If it reached the inner engine or started to burn along the whole wing then the Fortress would drop like a stone.
‘Captain, you want me to stay put?’ Harry couldn’t help asking. ‘Maybe John could do with some help.’
Holberg was stern. ‘Friedman, we’ve got it under control. If we’re going to bail out, you’ll see that red light. Until then you keep at your station.’
Harry burned with shame. He knew asking to leave his turret was strictly against flying regulations. The whole crew would have heard his request. He realised more than ever how important it was not to let them down.
The loss of the second engine made everything far more dangerous.
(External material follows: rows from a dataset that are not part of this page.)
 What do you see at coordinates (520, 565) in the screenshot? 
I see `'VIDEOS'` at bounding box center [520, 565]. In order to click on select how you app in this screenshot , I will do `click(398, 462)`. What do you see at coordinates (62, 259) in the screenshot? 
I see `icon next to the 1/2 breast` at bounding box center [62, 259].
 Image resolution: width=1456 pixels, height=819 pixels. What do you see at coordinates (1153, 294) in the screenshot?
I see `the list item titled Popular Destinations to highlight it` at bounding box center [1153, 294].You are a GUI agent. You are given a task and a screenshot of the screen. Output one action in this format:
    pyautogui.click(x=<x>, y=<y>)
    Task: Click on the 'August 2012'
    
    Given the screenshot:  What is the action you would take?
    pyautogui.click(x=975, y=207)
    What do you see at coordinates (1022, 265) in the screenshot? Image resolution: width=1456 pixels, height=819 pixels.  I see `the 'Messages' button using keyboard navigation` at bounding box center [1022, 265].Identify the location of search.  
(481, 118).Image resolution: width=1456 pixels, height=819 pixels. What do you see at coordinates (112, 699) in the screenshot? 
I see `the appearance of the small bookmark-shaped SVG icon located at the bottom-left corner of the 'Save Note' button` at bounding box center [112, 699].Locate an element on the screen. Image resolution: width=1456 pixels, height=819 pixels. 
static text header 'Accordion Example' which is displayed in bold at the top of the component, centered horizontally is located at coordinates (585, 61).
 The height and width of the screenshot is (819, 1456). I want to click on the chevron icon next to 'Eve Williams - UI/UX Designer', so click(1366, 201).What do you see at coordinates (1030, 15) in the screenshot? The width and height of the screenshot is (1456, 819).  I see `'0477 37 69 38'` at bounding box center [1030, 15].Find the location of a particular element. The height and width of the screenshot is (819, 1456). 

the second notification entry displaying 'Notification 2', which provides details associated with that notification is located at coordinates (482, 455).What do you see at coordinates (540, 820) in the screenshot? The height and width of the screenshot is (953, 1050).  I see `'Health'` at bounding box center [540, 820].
Now the Macey May was a definite straggler. She was losing height too – just below the lowest level of the combat box and maybe a third of a mile behind. But the ground was still a long way down. They had bombed at thirty thousand feet – the limit of their capacity. Now they were probably at twenty-five thousand.
‘Here come the fighters,’ said Cain, in the nose.
Harry scanned the sky. Now the Macey May was below the bomber formations he could see very little, and none of the other guys were firing or warning of incoming fighters.
Holberg let the crew at the back know what was happening. ‘They’re leaving us alone. Maybe they think we’re not worth the bother.’
Almost simultaneously, Harry could see two flaming B-17s about half a mile in front of them, plunging to the ground. One exploded during its dive, debris tumbling earthward in great flaming chunks, a wing spinning over and over. The other carried on in its relentless trajectory, sure to hit the ground far sooner. There was another smaller shape falling too, obscured by its own flaming plume. That must be a fighter plane.